Newsroom

August 15, 2011

CUs expect fraud prevention costs to grow

Most, or 97.6 percent, of respondents to NAFCU's August survey for the Economic & CU Issues Monitor said they employ fraud prevention programs, and more than half expect the costs of such programs to rise in 2011.

Fraud premiums have increased for nearly half, or 47.4 percent, of respondents over the past 12 months, the newsletter reported. In 2010, the average cost of data security measures was $165,376.
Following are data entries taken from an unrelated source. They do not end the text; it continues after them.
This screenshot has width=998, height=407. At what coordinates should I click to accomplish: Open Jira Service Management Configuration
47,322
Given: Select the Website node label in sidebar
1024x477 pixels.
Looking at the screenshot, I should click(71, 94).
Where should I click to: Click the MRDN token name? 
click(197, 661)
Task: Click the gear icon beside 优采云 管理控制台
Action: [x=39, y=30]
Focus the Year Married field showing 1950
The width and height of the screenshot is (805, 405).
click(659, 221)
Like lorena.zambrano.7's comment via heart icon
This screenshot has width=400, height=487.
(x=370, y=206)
Respondents said they were notified of a possible security breach an average of 118 times in 2010. Notifications came most often from a card network (for 44.5 percent of respondents); a fraud prevention service (30.3 percent); members (19.5 percent); and law enforcement (5.3 percent). When notified, credit unions in turn notify their members 73.5 percent of the time and place a fraud alert on accounts in 55.6 percent of cases. In 51.4 percent of cases, they issue new cards.

The average cost of reissuing a payment card was $5.18. An average of 2,354 staff hours were spent handling credit and debit fraud issues, the survey showed.

The August survey follows reports of several high-profile merchant data breaches. Asked about the Michaels Stores breach, respondents said an average of 263 member payment cards per credit union were affected and cost credit unions an average $16,831. One reported that 5,000 cards were compromised; another credit union said costs from that incident totaled $225,000.

Local breaches were even more expensive, with an average of 828 cards affected per credit union at an average cost of $44,311. The greatest number of cards affected was 5,200, the highest cost, $675,000.

Fraud preventionis a factor in a Federal Reserve Board interim final rule on debit interchange fees. The interim rule, effective Oct. 1,allows up to a 1 cent adjustment for institutions that implement eligible fraud prevention measures. NAFCU is seeking members' input to its official comment by Aug. 29; for more, see our Regulatory Alert 11-EA-20.